## BRIEF
Please copy out all the data. Every detail stays the same.

[Records from a dataset]
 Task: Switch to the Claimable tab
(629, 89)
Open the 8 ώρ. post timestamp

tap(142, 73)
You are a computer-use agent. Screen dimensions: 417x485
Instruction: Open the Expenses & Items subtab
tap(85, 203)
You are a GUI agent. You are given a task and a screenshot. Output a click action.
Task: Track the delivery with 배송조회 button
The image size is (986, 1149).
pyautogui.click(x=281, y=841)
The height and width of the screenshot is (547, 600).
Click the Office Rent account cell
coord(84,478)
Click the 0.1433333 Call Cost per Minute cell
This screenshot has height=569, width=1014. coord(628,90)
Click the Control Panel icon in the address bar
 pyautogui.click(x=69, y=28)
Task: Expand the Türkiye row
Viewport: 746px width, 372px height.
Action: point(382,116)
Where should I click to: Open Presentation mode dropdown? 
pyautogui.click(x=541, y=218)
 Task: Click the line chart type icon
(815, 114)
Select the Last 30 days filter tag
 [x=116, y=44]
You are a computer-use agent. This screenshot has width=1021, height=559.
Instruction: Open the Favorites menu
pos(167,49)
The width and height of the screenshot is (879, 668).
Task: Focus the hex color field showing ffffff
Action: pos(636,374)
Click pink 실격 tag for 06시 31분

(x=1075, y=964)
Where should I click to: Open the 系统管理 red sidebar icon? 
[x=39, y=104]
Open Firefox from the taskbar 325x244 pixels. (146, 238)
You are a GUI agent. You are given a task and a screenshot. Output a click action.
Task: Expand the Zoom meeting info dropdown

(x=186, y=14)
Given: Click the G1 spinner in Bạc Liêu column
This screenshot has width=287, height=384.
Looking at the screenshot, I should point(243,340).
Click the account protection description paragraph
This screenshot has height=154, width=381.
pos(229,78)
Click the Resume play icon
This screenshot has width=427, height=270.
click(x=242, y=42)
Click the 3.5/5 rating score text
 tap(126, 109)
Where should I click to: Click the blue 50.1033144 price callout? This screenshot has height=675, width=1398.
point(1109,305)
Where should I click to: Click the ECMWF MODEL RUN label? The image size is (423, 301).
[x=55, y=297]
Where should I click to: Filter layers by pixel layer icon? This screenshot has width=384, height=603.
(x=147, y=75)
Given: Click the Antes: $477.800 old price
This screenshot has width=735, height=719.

## RESULT OF THE TASK
 Task: Switch to the Claimable tab
(629, 89)
Open the 8 ώρ. post timestamp

tap(142, 73)
You are a computer-use agent. Screen dimensions: 417x485
Instruction: Open the Expenses & Items subtab
tap(85, 203)
You are a GUI agent. You are given a task and a screenshot. Output a click action.
Task: Track the delivery with 배송조회 button
The image size is (986, 1149).
pyautogui.click(x=281, y=841)
The height and width of the screenshot is (547, 600).
Click the Office Rent account cell
coord(84,478)
Click the 0.1433333 Call Cost per Minute cell
This screenshot has height=569, width=1014. coord(628,90)
Click the Control Panel icon in the address bar
 pyautogui.click(x=69, y=28)
Task: Expand the Türkiye row
Viewport: 746px width, 372px height.
Action: point(382,116)
Where should I click to: Open Presentation mode dropdown? 
pyautogui.click(x=541, y=218)
 Task: Click the line chart type icon
(815, 114)
Select the Last 30 days filter tag
 [x=116, y=44]
You are a computer-use agent. This screenshot has width=1021, height=559.
Instruction: Open the Favorites menu
pos(167,49)
The width and height of the screenshot is (879, 668).
Task: Focus the hex color field showing ffffff
Action: pos(636,374)
Click pink 실격 tag for 06시 31분

(x=1075, y=964)
Where should I click to: Open the 系统管理 red sidebar icon? 
[x=39, y=104]
Open Firefox from the taskbar 325x244 pixels. (146, 238)
You are a GUI agent. You are given a task and a screenshot. Output a click action.
Task: Expand the Zoom meeting info dropdown

(x=186, y=14)
Given: Click the G1 spinner in Bạc Liêu column
This screenshot has width=287, height=384.
Looking at the screenshot, I should point(243,340).
Click the account protection description paragraph
This screenshot has height=154, width=381.
pos(229,78)
Click the Resume play icon
This screenshot has width=427, height=270.
click(x=242, y=42)
Click the 3.5/5 rating score text
 tap(126, 109)
Where should I click to: Click the blue 50.1033144 price callout? This screenshot has height=675, width=1398.
point(1109,305)
Where should I click to: Click the ECMWF MODEL RUN label? The image size is (423, 301).
[x=55, y=297]
Where should I click to: Filter layers by pixel layer icon? This screenshot has width=384, height=603.
(x=147, y=75)
Given: Click the Antes: $477.800 old price
This screenshot has width=735, height=719.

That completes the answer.